=== DONNÉES BRUTES ===

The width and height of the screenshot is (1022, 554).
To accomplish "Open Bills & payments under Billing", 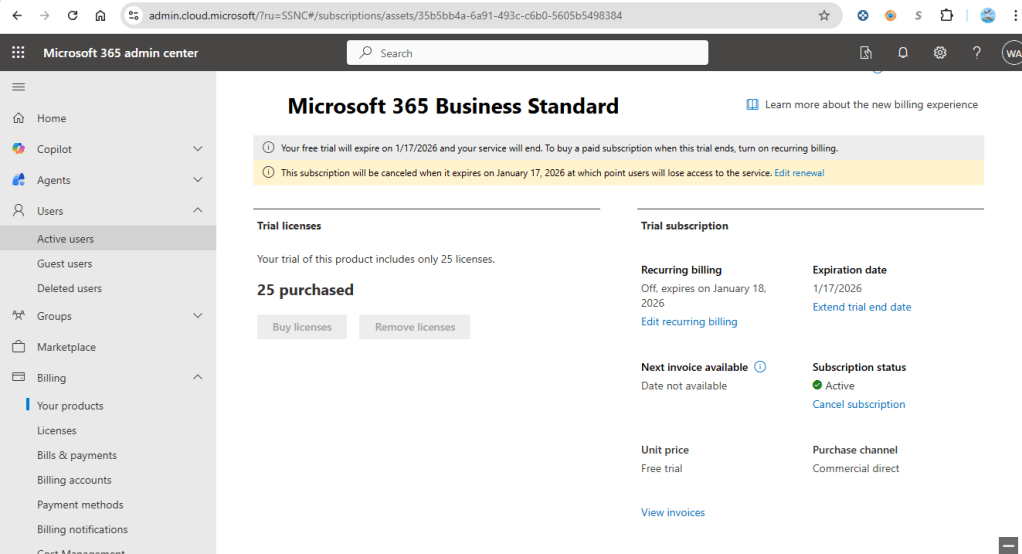I will point(77,455).
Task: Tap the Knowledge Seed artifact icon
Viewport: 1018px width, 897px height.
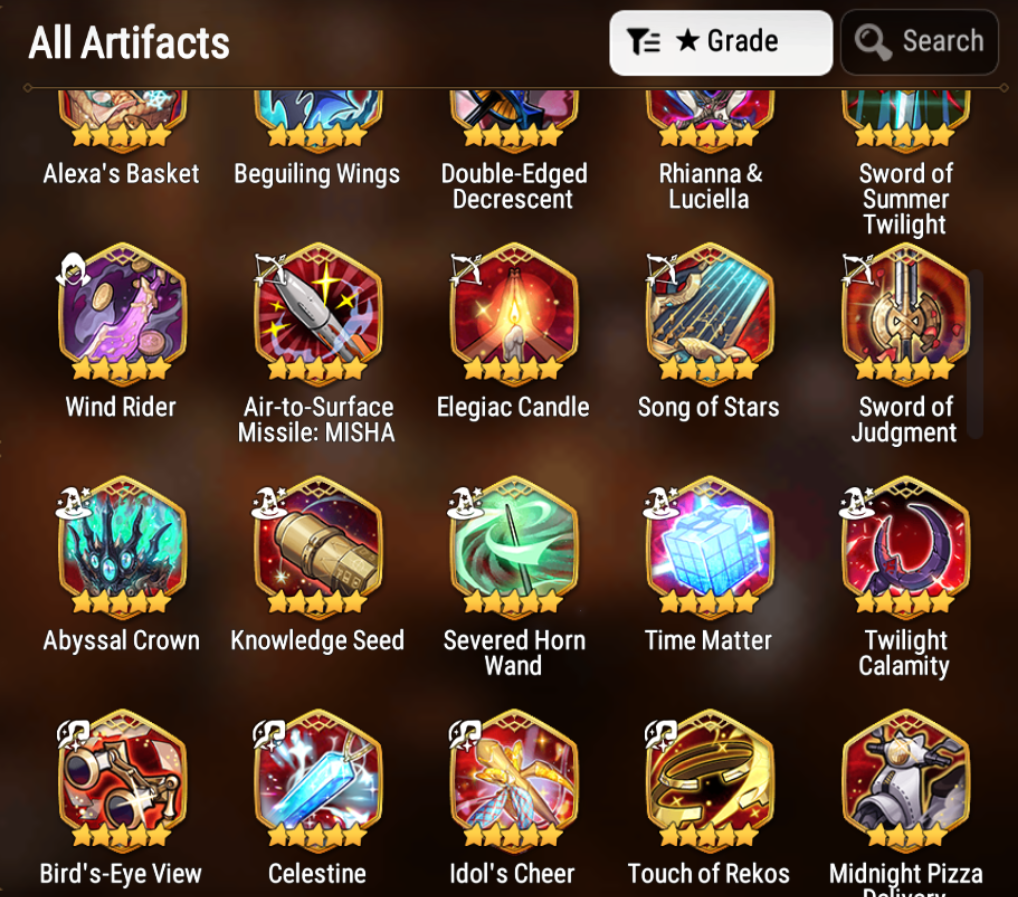Action: pos(318,547)
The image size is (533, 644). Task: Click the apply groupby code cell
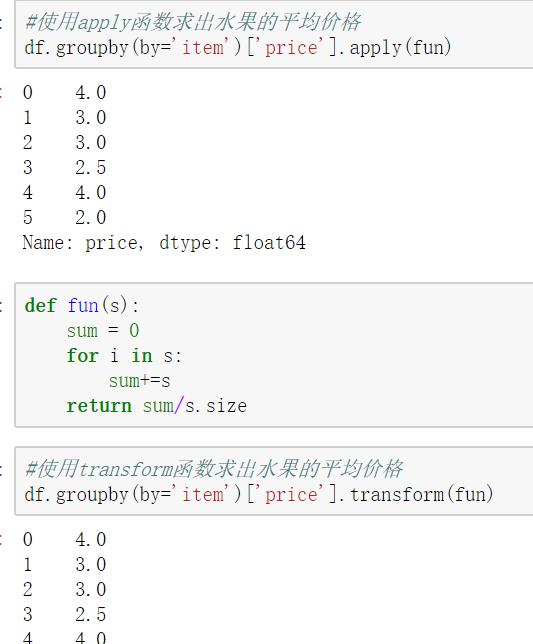[274, 34]
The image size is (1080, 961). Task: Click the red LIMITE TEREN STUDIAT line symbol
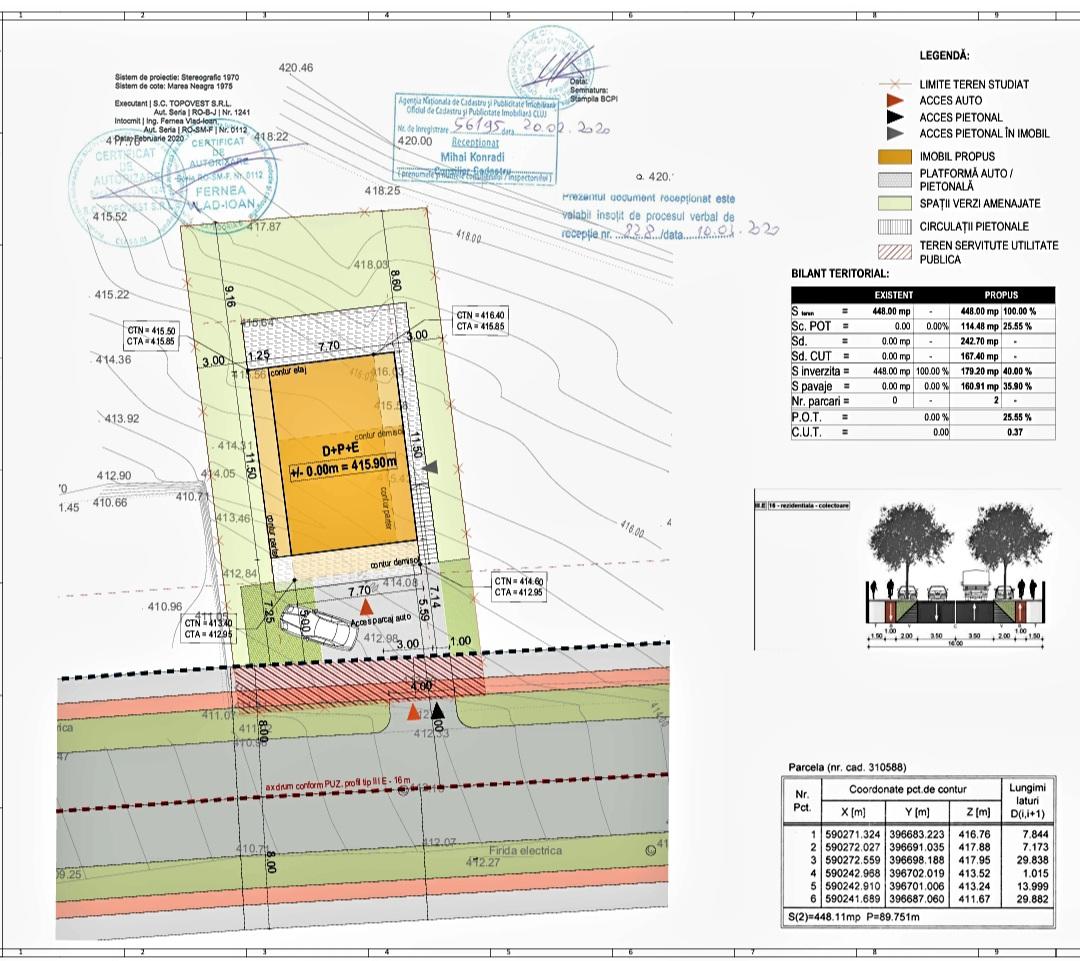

===

Mets à jour la partie qui commence à la ligne contenant « Task: Tap the Knowledge Seed artifact icon » et va jusqu'à la fin des items, en remplaçant « Task » par « Goal » sans rien changer d'autre. Ne mets pas les images dans ta réponse.

Goal: Tap the Knowledge Seed artifact icon
Viewport: 1018px width, 897px height.
Action: pos(318,547)
The image size is (533, 644). Goal: Click the apply groupby code cell
[274, 34]
The image size is (1080, 961). Goal: Click the red LIMITE TEREN STUDIAT line symbol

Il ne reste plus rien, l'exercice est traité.